### PROMPT
Duplicate the data below, starting at the line containing "The height and width of the screenshot is (700, 2576)." and ending at the line containing "Color is located at coordinates (2395, 108).", both lines included. Leave out every other line.

-------

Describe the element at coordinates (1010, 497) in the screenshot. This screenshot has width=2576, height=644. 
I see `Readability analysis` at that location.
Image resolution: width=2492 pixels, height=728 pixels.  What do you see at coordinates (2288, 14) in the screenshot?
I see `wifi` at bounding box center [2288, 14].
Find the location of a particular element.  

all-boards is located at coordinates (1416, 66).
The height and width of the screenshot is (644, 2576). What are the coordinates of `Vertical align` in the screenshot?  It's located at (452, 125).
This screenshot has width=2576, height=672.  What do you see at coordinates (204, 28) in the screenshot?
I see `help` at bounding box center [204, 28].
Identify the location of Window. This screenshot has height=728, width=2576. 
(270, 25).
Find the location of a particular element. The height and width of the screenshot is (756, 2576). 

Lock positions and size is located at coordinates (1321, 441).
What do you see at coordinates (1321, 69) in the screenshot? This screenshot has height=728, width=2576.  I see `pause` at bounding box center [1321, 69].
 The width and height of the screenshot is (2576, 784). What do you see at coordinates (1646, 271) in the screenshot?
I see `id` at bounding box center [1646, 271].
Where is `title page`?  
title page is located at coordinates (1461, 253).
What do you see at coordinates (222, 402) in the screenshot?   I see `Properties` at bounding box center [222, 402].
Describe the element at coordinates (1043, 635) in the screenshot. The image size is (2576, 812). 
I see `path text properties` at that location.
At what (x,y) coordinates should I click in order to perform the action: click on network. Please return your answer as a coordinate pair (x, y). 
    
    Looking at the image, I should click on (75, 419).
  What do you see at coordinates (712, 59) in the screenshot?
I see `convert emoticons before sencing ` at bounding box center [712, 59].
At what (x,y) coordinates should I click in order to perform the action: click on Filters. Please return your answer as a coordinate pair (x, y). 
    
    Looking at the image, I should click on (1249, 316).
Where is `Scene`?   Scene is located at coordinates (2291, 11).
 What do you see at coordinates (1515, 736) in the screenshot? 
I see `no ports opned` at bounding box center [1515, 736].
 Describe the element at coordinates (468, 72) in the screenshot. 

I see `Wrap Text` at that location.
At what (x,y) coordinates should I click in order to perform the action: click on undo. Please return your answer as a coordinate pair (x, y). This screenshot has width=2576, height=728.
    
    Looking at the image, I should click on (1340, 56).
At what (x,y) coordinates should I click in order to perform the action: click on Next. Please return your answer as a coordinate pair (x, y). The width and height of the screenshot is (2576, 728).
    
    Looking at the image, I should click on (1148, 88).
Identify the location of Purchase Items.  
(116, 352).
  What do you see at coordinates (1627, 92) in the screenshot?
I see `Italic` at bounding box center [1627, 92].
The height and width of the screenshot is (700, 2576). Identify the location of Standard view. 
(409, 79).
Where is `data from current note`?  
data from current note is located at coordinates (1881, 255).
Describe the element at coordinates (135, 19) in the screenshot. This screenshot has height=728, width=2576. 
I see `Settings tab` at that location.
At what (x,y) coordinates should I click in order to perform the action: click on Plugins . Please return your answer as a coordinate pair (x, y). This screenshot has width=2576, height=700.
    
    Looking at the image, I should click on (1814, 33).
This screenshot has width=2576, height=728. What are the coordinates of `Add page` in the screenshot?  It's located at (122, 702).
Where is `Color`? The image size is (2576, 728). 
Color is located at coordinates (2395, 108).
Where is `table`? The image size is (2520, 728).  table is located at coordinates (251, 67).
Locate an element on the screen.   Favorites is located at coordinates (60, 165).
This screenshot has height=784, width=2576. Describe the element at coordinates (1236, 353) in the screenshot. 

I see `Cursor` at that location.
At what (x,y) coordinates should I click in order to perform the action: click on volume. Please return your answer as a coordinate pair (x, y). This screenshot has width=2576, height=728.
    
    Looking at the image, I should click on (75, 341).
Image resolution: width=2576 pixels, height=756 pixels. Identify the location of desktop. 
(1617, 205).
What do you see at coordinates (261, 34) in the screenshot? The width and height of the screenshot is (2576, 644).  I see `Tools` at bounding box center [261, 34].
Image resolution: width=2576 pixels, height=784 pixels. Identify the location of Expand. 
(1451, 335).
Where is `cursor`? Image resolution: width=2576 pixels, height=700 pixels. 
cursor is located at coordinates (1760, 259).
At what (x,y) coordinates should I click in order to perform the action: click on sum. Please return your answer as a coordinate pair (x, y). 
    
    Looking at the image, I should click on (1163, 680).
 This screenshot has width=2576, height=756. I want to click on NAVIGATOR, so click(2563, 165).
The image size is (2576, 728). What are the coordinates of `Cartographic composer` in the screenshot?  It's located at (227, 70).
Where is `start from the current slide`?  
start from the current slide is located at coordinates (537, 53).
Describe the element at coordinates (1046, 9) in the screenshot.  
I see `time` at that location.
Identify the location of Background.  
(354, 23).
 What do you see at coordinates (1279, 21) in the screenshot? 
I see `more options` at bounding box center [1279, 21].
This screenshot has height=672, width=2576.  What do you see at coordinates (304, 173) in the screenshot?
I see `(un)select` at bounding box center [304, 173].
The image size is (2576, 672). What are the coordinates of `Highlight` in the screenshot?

-------

### RESULT OF THIS TASK
The height and width of the screenshot is (700, 2576). Identify the location of Standard view. 
(409, 79).
Where is `data from current note`?  
data from current note is located at coordinates (1881, 255).
Describe the element at coordinates (135, 19) in the screenshot. This screenshot has height=728, width=2576. 
I see `Settings tab` at that location.
At what (x,y) coordinates should I click in order to perform the action: click on Plugins . Please return your answer as a coordinate pair (x, y). This screenshot has width=2576, height=700.
    
    Looking at the image, I should click on (1814, 33).
This screenshot has width=2576, height=728. What are the coordinates of `Add page` in the screenshot?  It's located at (122, 702).
Where is `Color`? The image size is (2576, 728). 
Color is located at coordinates (2395, 108).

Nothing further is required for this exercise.